This does, however, raise another question: if the hieros gamos is the reunion of twin souls (termed Samadhi in Tantra, relating to Shiva and Shakti, and the dissolution of the individual in unity and cosmic consciousness), how can it be open to anyone? Is this where the Quest comes in, that is, the quest to find the soul mate? And, as I asked above, is it always the man who goes questing?

It has been suggested (Maureen Murdock: The Heroine’s Journey) that in a patriarchal society, a woman's first step had to involve a separation from her mother, that is leaving her home and going out into the world on her own. This 'mother/daughter split' necessitated an identification with the father, and an adoption of the masculine perspective, in order to journey through the 'road of trials' and overcome the 'myth of feminine inferiority'. Having achieved the 'illusory boon of success' the woman would invariably encounter 'the father's betrayal' and realise she has lost an important part of herself along the way. She now, therefore, has to 'descend to the Goddess and reconnect with the Feminine, healing the mother/daughter split, and finding 'the Man with Heart'.
(The goddess Inanna found and fell in love with the Shepherd Boy, Dumuzi. Was he her 'Man with Heart'? Had she been questing, or was the find fortuitous?)

The concept of a Quest serves as a plot device in much mythology and fiction - a difficult journey, symbolic, allegorical, or actual, involving the overcoming of many obstacles, towards a goal or a prize, after which the hero (yes, hero, not heroine) may return home - although for some, the return home is either not required (Galahad for example) or not possible (Aeneas). And for yet others, the supposed quest is a device created by an antagonist, hoping the hero will be killed or simply disappear for good.

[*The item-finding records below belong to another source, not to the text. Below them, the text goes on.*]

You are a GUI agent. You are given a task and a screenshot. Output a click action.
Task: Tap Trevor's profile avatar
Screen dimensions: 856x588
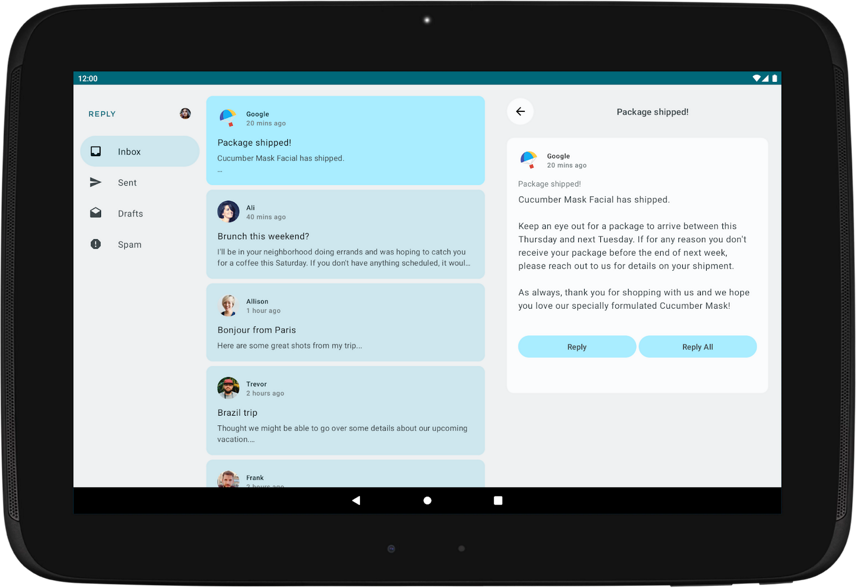click(x=228, y=388)
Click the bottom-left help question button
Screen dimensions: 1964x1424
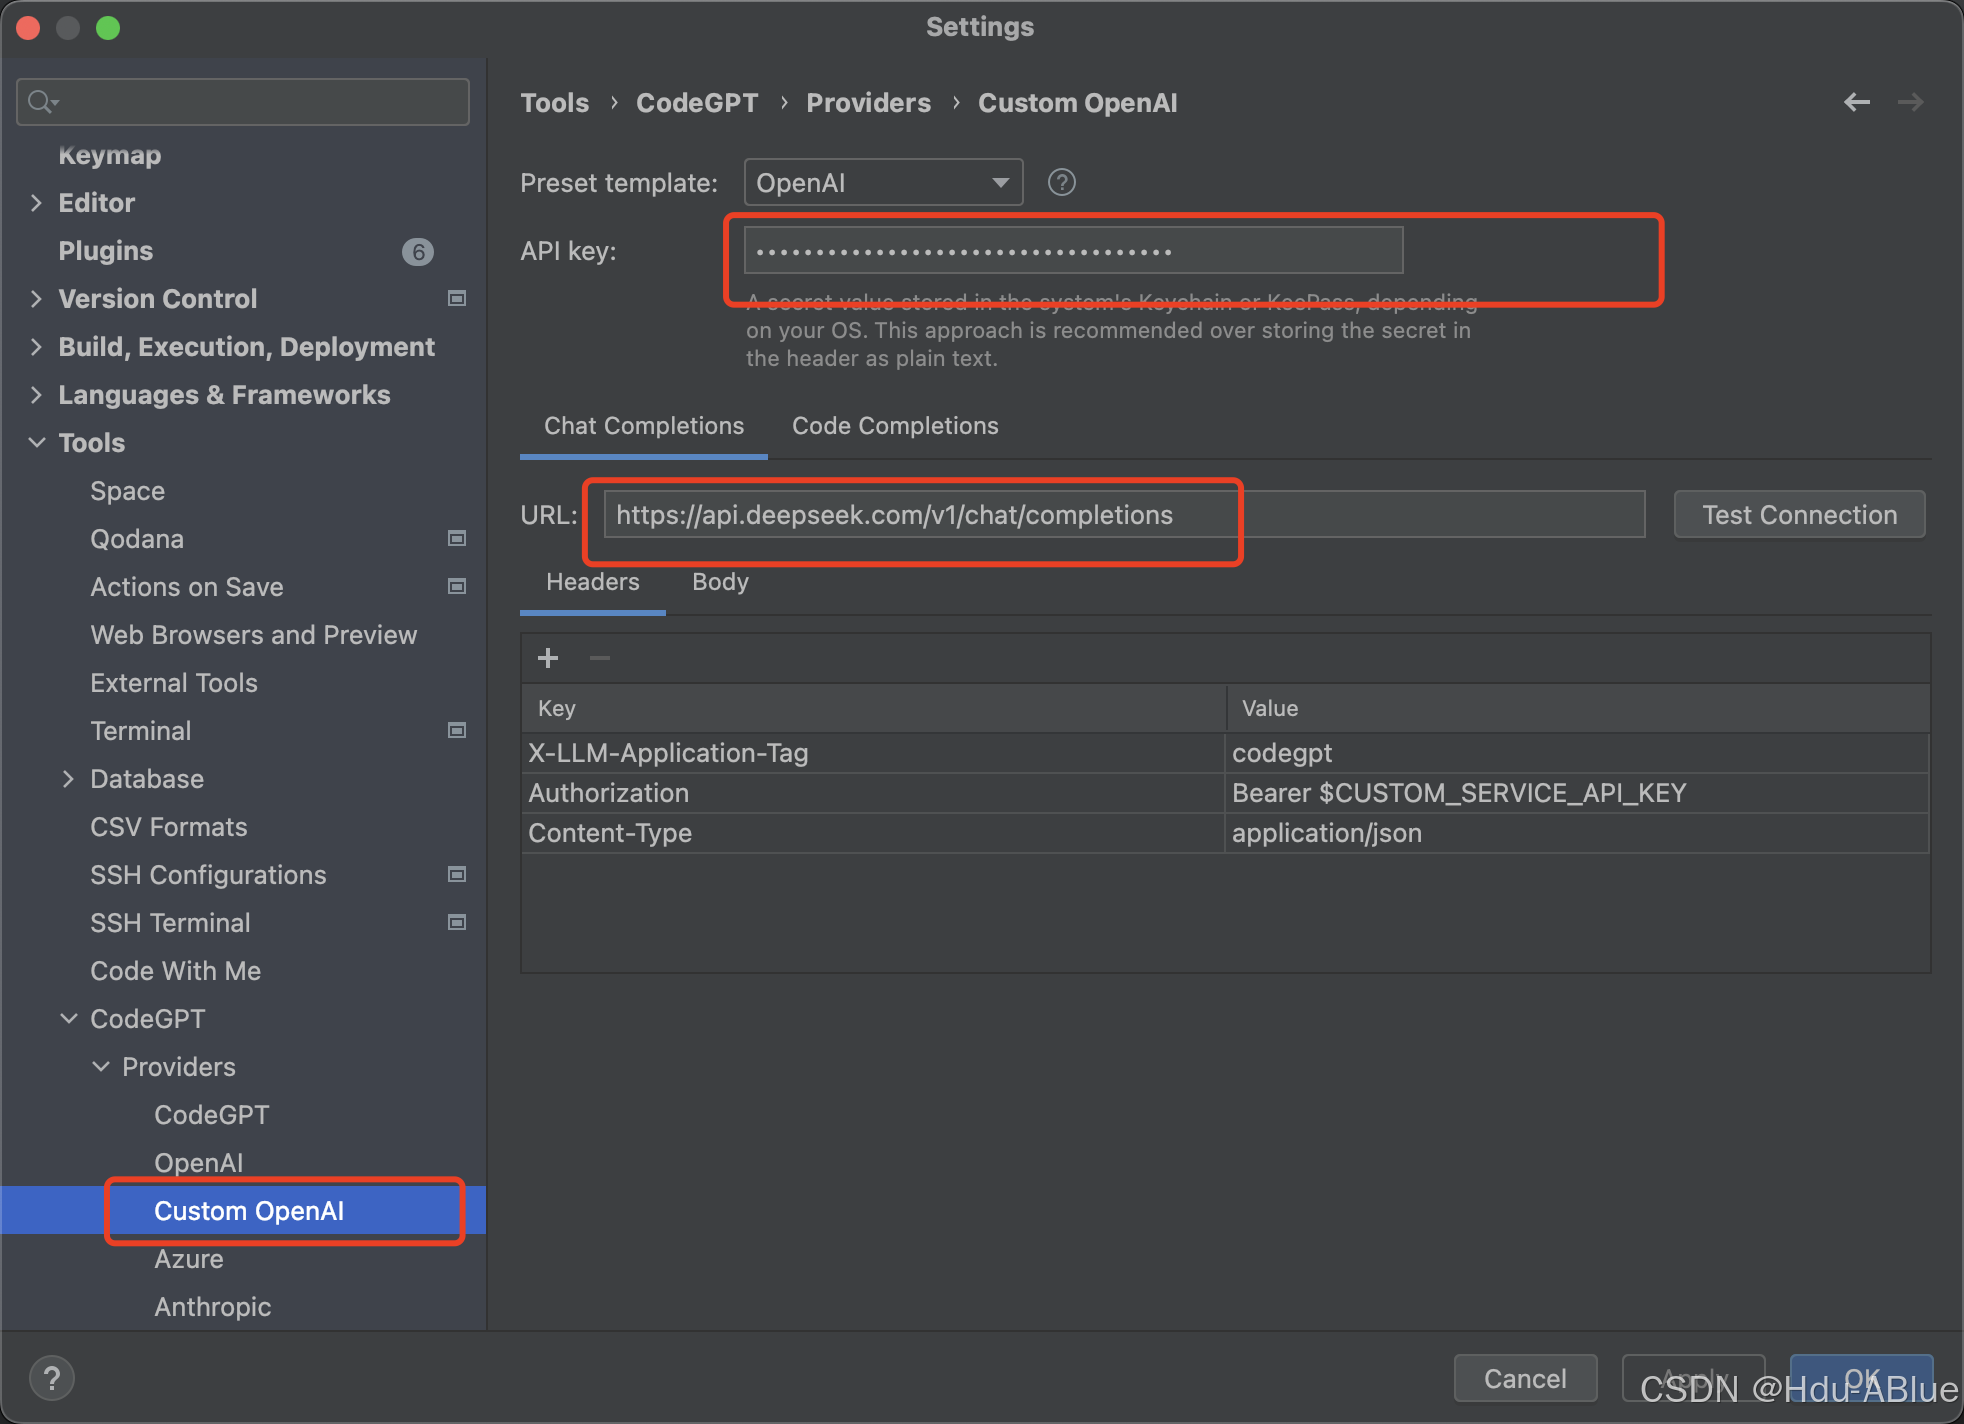52,1378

I have found only three examples of heroines on quests: in the Norwegian fairy tale 'East of the Sun, West of the Moon' the princess seeks the prince, her husband; in The Seven Ravens, a German fairy tale collected by the brothers Grimm, a girl seeks her seven brothers who have been turned into birds, and in Metamorphoses by Platonicus, Psyche searches for Cupid, and is set tasks by Venus, including a descent into the underworld - which story brings us back again to the hieros gamos, the death of the King, and the Bride's search for him.